* WORK ITEM
The reply should contain only the lines from the start of the records through the line with "Task: Open Chrome menu three-dots icon", reproduced verbatim and without pictures.

***** INFORMATION PROVIDED *****

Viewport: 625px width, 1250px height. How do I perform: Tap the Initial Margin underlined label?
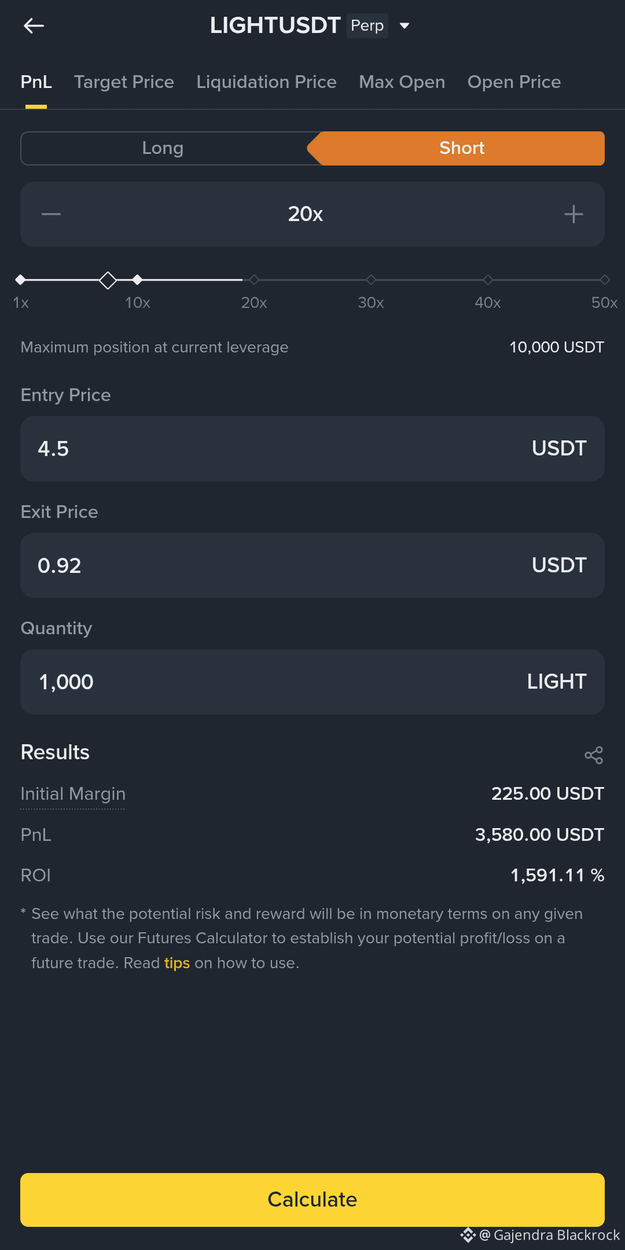click(x=73, y=794)
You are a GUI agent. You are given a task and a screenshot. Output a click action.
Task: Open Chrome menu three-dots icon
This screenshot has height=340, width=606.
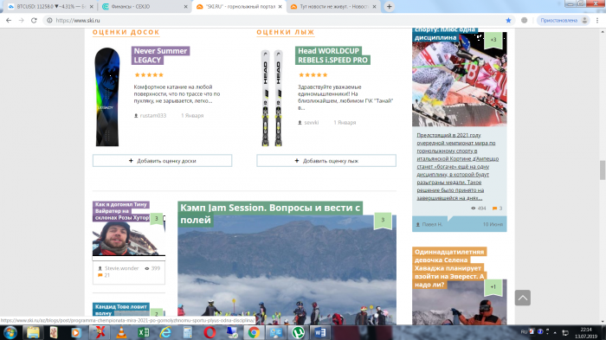tap(597, 21)
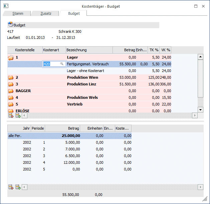This screenshot has height=204, width=210.
Task: Click the application icon in title bar
Action: [6, 6]
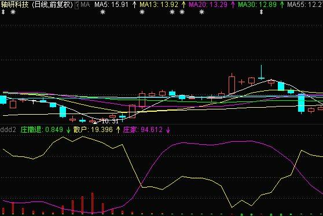
Task: Click the cyan candle with longest upper wick
Action: (261, 72)
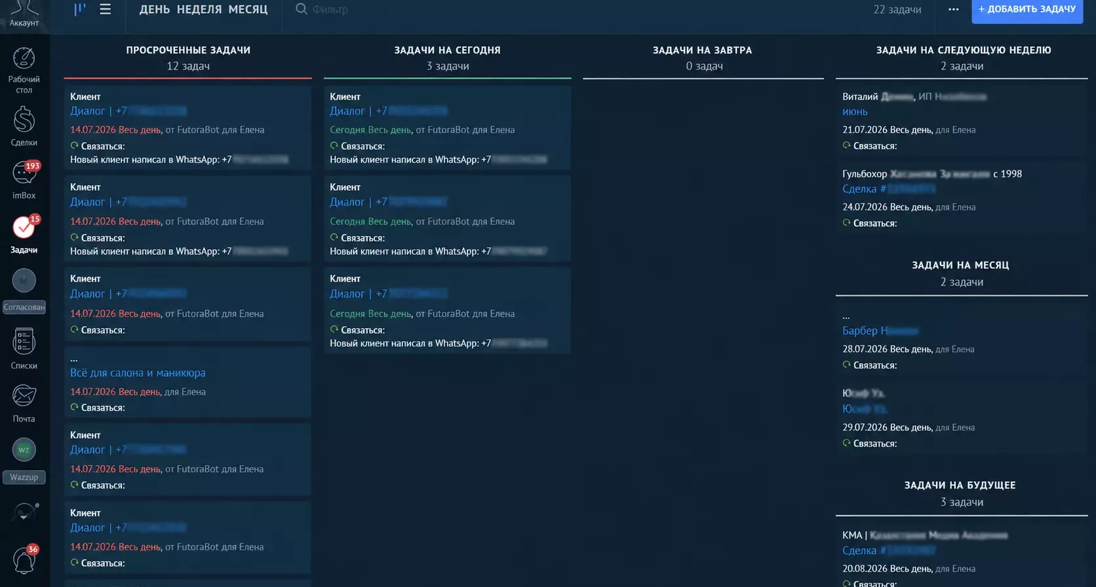The width and height of the screenshot is (1096, 587).
Task: Select the НЕДЕЛЯ view tab
Action: point(199,9)
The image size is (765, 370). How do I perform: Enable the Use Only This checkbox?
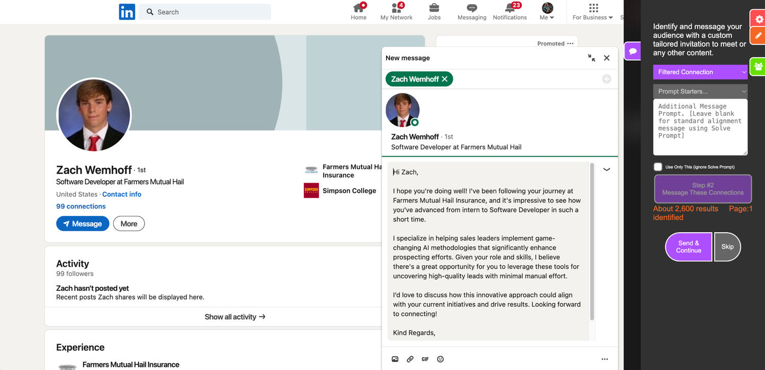[x=658, y=167]
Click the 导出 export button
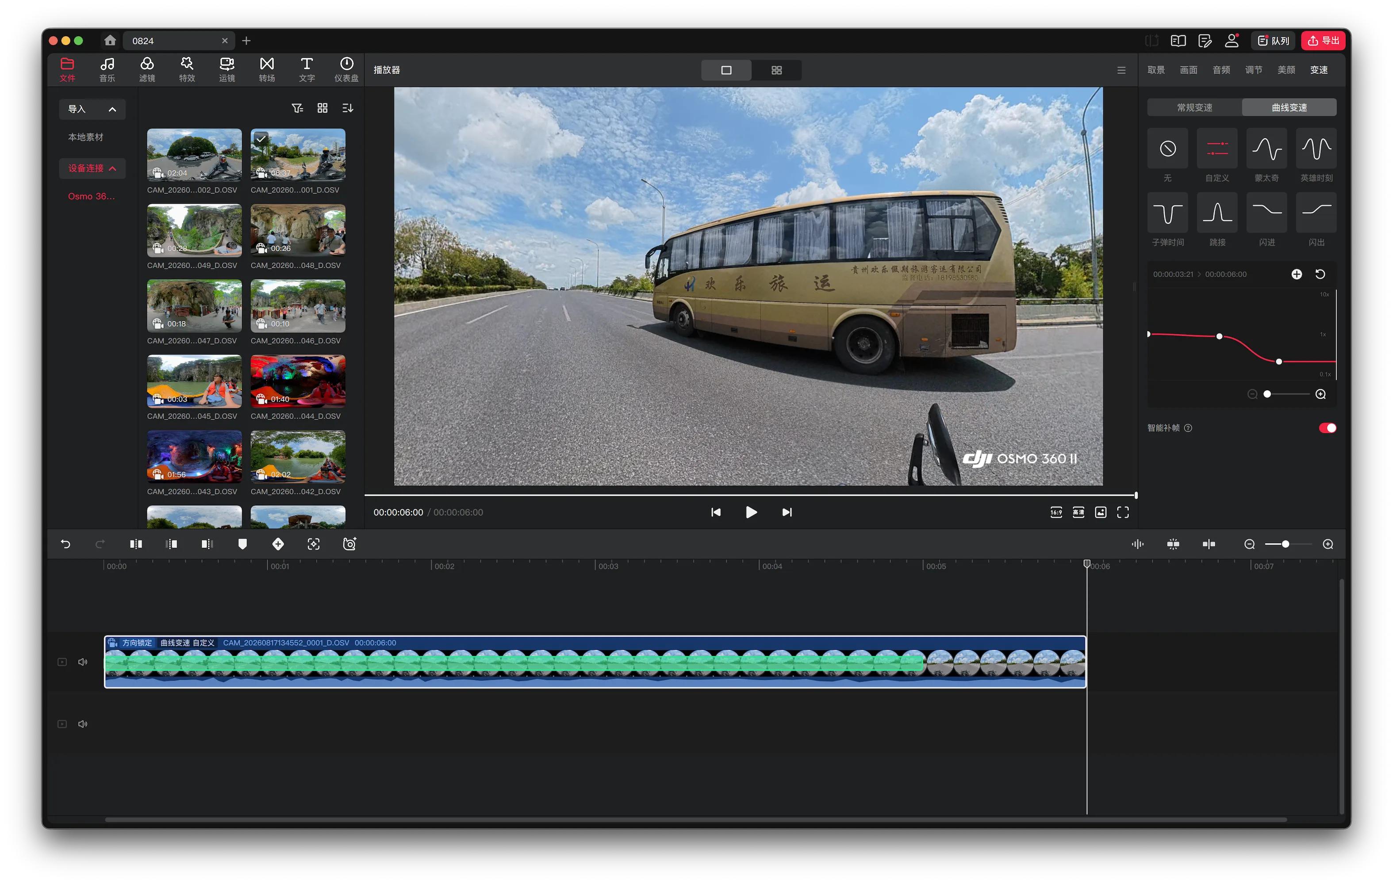Screen dimensions: 1393x884 click(1324, 40)
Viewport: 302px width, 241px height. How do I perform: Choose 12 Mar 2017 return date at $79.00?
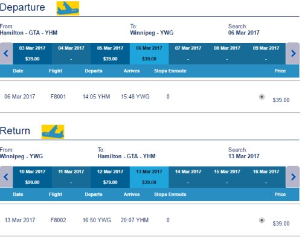tap(110, 177)
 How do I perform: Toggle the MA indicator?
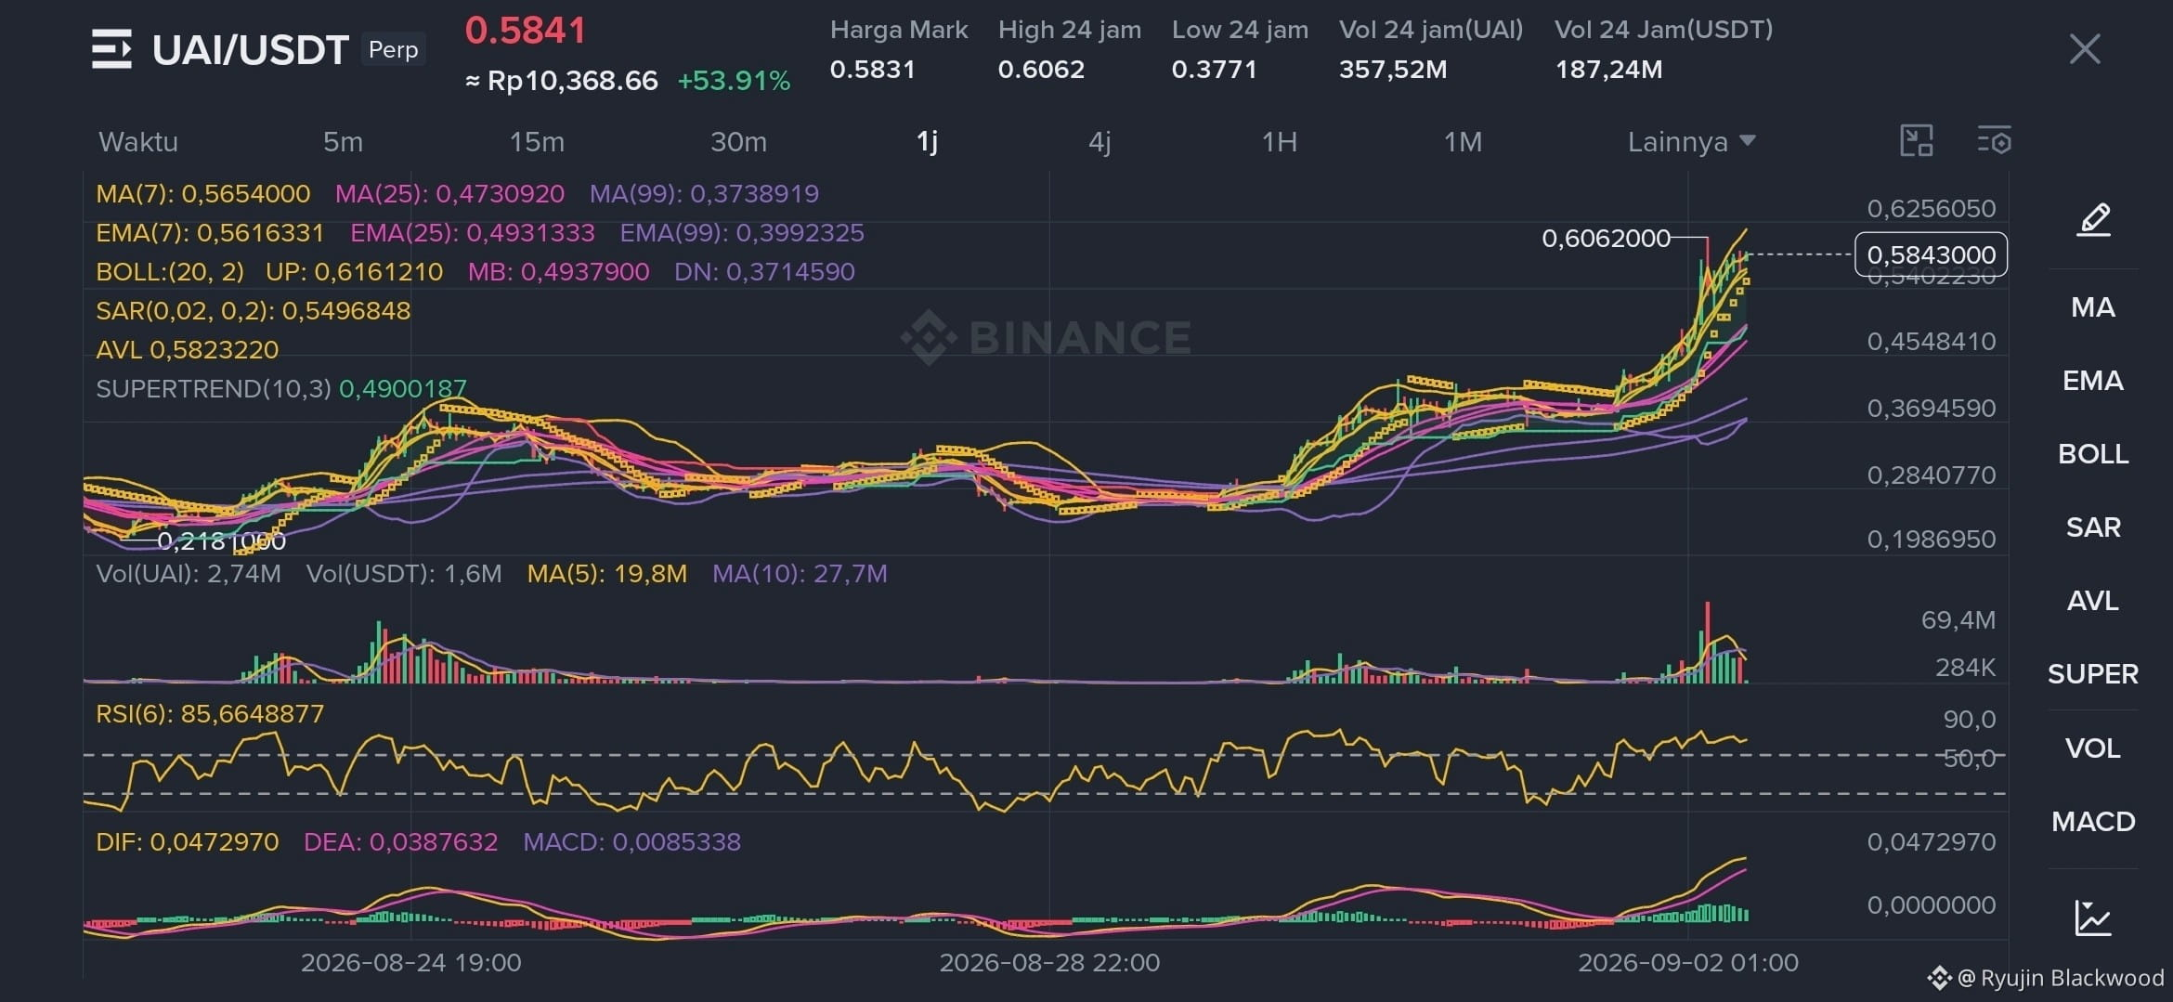click(x=2093, y=307)
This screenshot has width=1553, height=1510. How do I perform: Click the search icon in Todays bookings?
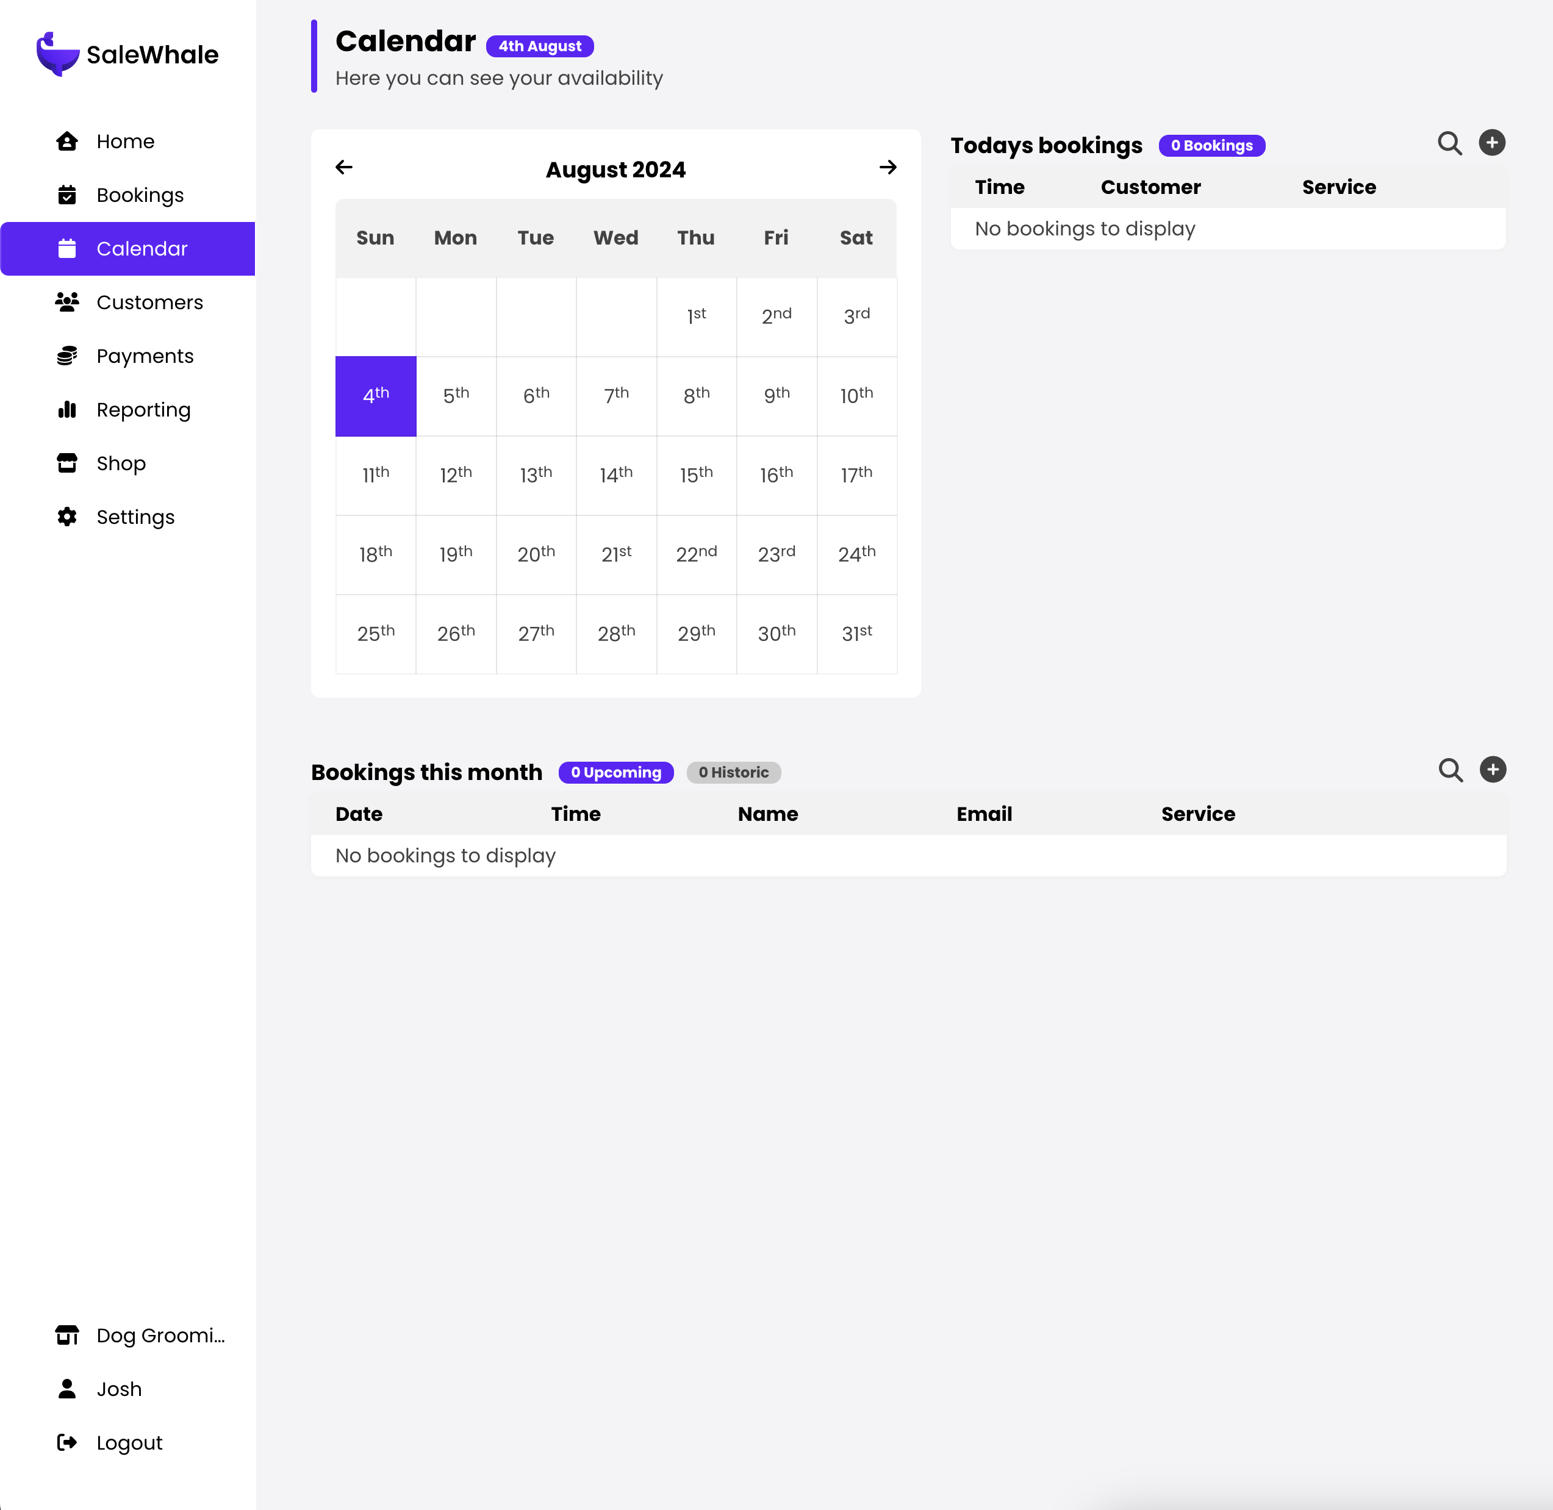1449,143
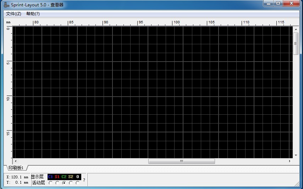Set C1 as the active layer
Screen dimensions: 303x189
[x=50, y=183]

*****

* OUTPUT BELOW
Viewport: 625px width, 1250px height. How do I perform: Tap the Initial Margin underlined label?
click(x=73, y=794)
You are a GUI agent. You are given a task and a screenshot. Output a click action.
Task: Open Chrome menu three-dots icon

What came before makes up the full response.